Start of The data

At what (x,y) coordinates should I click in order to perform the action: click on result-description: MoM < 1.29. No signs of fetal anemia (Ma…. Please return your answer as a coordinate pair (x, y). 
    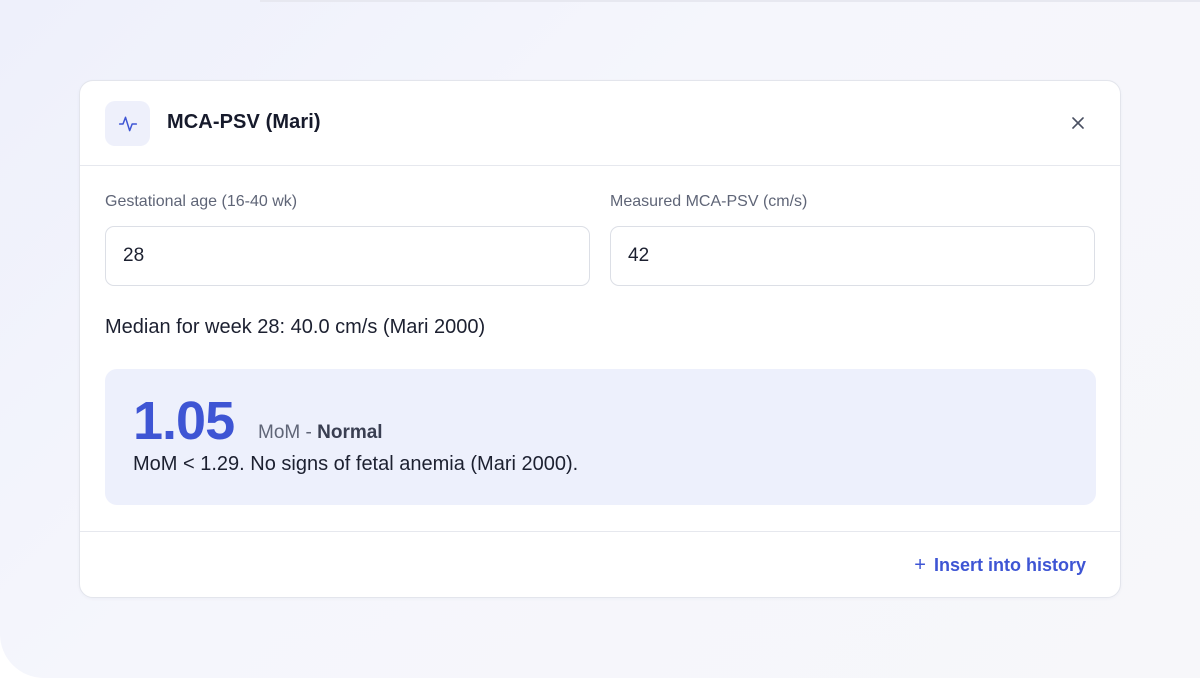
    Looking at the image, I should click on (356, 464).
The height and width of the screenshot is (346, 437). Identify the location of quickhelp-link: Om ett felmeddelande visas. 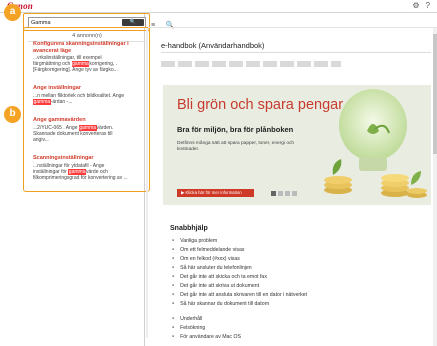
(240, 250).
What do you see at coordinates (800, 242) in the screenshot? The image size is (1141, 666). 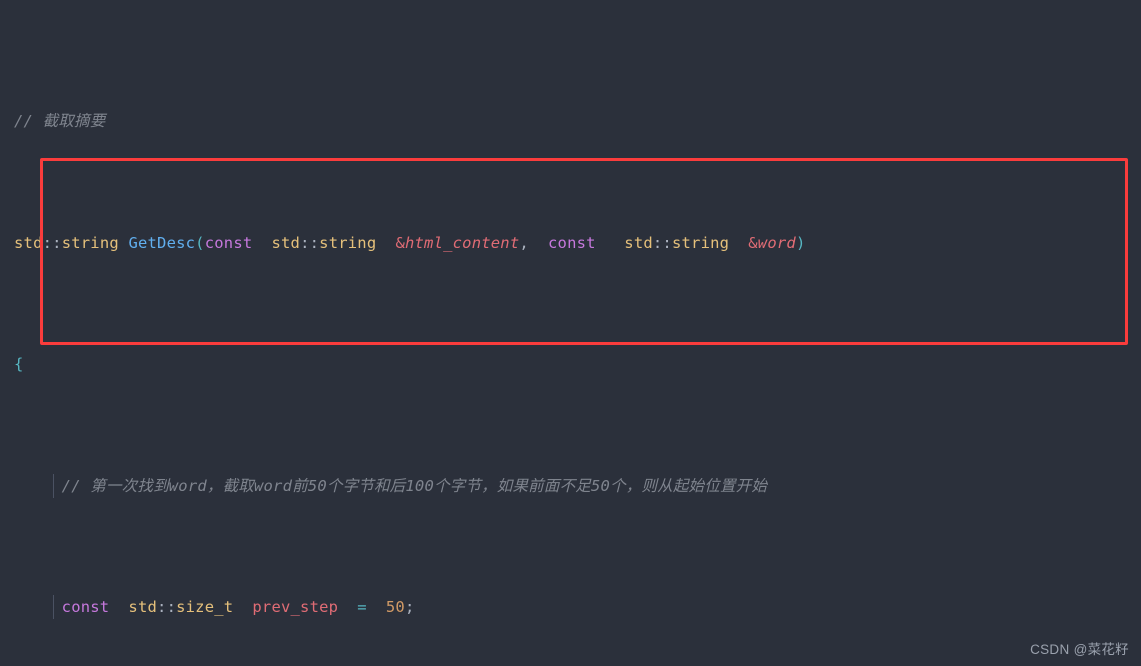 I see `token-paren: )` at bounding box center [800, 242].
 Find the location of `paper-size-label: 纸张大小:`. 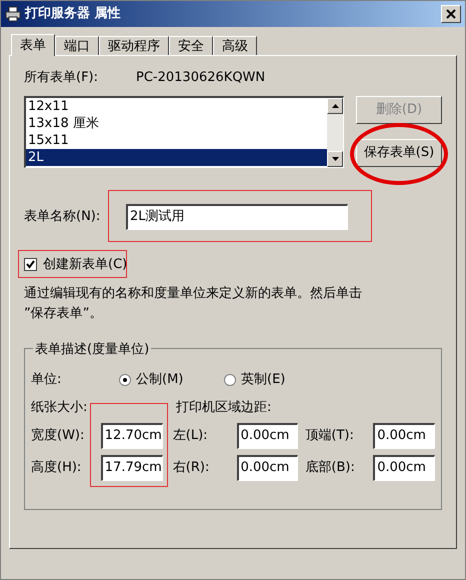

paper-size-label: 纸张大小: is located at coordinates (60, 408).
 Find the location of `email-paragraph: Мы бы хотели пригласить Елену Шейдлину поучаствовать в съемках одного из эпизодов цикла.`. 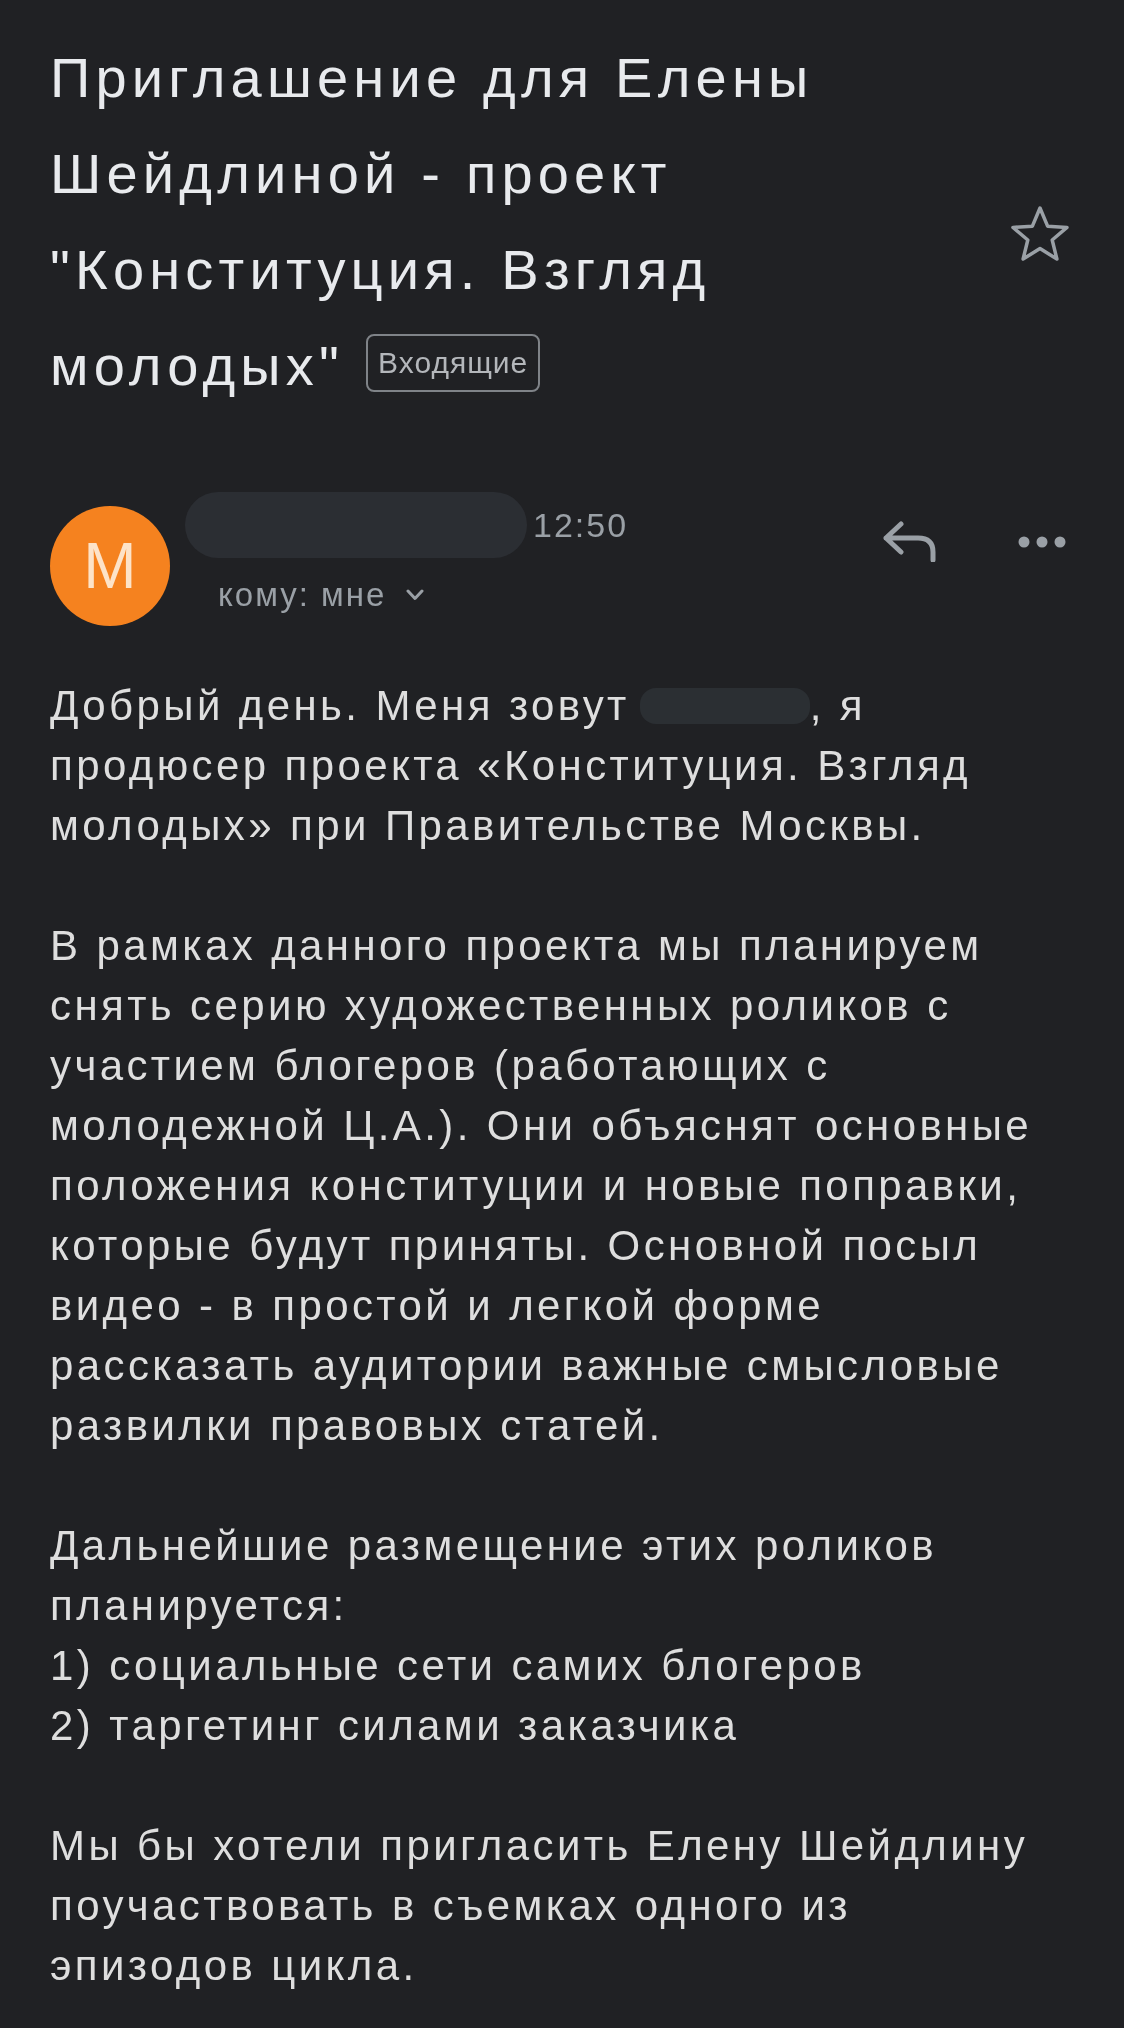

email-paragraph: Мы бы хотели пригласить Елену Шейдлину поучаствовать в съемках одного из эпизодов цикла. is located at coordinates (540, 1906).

End of The data

▶ _Assignment_
List every line of the data above that contains the word "should", copying each such line in full.

▶ _Solved exercise_
At what (x,y) coordinates should I click in order to perform the action: click on result-description: MoM < 1.29. No signs of fetal anemia (Ma…. Please return your answer as a coordinate pair (x, y). 
    Looking at the image, I should click on (356, 464).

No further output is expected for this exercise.